• [READING PASSAGE]:
Become a Member
The Jewish Chronicle

Review: A Day At The Racists

Racists in the spotlight

March 11, 2010 12:42
Thusitha Jayasundera plays a BNP candidate with a Pakistani background in A Day at the Racists

ByJohn Nathan, John Nathan

1 min read

At the Finborough, Anders Lustgarten's A Day at the Racists is the best new political play of recent times. It reflects uncomfortable realities - not only about why people vote for the BNP, but how the white working-class has been betrayed by the Left.

Remember the misplaced self-congratulation that followed the BBC Question Time with Nick Griffin? The BNP leader's fellow panellists took easy pot shots at him, but failed to address the reason why he attracts votes.

Lustgarten's play bravely and, more importantly, coherently grasps that nettle. Set in east London, its working class hero Pete (Julian Littman) used to be a union leader who went toe-to-toe with neo-Nazis in the '70s but is now reduced to life as a jobbing decorator. Cheap Polish labour is winning contracts from Trevor, Pete's black boss and best mate; the local housing policy may be based fairly on need but it results in locals such as Pete's son Mark being bumped off the housing list by larger immigrant families; the schools teach his mixed-race granddaughter ethnic history at the expense of British history, forcing Pete into racially loaded language that he never intended to use.

But his hatred for the racist far right runs deep, as does the old scar he received from a Nazi thug. So for Pete, voting BNP in the coming election is unthinkable, much less campaigning for them. Until that is the local BNP candidate turns out to be an attractive lady of Pakistani descent.

• [REQUIRED ACTION 1]: In the review, which actor plays Pete?
• [REQUIRED ACTION 2]: List every character from the play whom the review mentions by name.
• [REQUIRED ACTION 3]: Copy the part of the review between "Lustgarten's play bravely" and "intended to use.", inclusive.
Use only the review to answer.

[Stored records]
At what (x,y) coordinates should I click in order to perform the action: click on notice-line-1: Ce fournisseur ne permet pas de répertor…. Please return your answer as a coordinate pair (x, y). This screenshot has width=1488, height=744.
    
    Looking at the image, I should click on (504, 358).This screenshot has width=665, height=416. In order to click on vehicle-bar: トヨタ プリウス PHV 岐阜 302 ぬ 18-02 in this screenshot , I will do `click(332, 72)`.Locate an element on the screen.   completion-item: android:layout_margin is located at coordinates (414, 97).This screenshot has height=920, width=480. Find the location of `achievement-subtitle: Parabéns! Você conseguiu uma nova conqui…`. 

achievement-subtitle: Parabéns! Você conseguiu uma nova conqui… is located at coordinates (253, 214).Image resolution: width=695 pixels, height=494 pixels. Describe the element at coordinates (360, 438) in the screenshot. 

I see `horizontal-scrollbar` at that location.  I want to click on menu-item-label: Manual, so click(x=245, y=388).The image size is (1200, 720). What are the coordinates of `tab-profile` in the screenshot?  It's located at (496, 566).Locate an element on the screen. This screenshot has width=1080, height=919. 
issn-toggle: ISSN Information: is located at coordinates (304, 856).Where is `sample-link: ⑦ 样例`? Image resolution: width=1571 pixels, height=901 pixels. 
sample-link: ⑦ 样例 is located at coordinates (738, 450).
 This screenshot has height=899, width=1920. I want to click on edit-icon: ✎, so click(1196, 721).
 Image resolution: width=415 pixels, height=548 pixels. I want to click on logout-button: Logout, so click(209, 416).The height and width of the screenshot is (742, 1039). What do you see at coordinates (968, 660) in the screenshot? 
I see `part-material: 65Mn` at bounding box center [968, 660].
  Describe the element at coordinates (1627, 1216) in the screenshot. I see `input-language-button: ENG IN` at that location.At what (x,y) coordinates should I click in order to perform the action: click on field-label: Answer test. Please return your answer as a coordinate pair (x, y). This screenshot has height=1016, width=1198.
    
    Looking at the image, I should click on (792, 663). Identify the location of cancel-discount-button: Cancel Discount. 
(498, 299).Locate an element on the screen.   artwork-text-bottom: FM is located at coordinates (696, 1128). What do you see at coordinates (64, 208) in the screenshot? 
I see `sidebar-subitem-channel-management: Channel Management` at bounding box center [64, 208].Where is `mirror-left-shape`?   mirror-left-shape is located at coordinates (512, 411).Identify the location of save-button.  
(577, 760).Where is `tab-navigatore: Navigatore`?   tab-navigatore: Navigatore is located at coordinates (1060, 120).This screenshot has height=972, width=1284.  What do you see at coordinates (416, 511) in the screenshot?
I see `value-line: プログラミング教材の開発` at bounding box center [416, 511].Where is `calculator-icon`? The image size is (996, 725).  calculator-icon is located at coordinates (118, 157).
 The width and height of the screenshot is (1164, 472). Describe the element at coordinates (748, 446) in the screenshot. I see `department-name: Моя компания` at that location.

• [EXPECTED ANSWER 1]: Julian Littman

• [EXPECTED ANSWER 2]: Pete, Trevor, Mark

• [EXPECTED ANSWER 3]:
Lustgarten's play bravely and, more importantly, coherently grasps that nettle. Set in east London, its working class hero Pete (Julian Littman) used to be a union leader who went toe-to-toe with neo-Nazis in the '70s but is now reduced to life as a jobbing decorator. Cheap Polish labour is winning contracts from Trevor, Pete's black boss and best mate; the local housing policy may be based fairly on need but it results in locals such as Pete's son Mark being bumped off the housing list by larger immigrant families; the schools teach his mixed-race granddaughter ethnic history at the expense of British history, forcing Pete into racially loaded language that he never intended to use.